[Saved data entries]
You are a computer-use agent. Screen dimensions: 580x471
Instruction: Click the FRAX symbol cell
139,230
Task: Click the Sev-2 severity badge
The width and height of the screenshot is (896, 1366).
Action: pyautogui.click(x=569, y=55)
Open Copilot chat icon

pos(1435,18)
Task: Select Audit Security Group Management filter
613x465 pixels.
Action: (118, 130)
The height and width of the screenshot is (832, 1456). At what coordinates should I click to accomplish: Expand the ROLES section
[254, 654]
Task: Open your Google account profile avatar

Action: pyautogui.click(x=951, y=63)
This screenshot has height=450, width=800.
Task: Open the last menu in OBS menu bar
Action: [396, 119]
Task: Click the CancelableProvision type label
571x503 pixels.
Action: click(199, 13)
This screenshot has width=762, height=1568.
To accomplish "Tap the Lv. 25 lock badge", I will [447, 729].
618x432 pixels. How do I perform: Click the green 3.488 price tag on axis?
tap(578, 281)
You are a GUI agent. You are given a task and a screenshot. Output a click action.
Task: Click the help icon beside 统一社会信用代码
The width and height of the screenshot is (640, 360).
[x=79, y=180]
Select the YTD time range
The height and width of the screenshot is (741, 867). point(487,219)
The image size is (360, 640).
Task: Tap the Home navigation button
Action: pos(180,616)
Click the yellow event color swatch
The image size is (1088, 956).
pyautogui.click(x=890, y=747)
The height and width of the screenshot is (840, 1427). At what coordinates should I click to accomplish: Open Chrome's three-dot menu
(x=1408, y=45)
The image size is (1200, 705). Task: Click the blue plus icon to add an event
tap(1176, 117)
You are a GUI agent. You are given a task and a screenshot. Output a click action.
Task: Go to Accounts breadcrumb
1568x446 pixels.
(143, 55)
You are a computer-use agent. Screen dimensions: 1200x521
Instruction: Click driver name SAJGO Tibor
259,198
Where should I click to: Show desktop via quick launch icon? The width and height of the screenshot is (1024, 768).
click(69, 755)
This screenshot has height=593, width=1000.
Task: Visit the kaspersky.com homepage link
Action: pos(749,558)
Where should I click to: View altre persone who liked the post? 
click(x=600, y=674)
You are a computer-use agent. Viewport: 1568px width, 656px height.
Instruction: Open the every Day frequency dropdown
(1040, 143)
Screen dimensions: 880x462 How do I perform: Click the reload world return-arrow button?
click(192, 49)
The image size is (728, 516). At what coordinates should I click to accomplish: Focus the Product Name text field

### Task brief
Return a word-for-word copy of the lines above from the one holding "The image size is (1088, 956)." through the one holding "Task: Go to Accounts breadcrumb", with both of them included and nothing besides.

### Response area
The image size is (1088, 956).
pyautogui.click(x=890, y=747)
The height and width of the screenshot is (840, 1427). At what coordinates should I click to accomplish: Open Chrome's three-dot menu
(x=1408, y=45)
The image size is (1200, 705). Task: Click the blue plus icon to add an event
tap(1176, 117)
You are a GUI agent. You are given a task and a screenshot. Output a click action.
Task: Go to Accounts breadcrumb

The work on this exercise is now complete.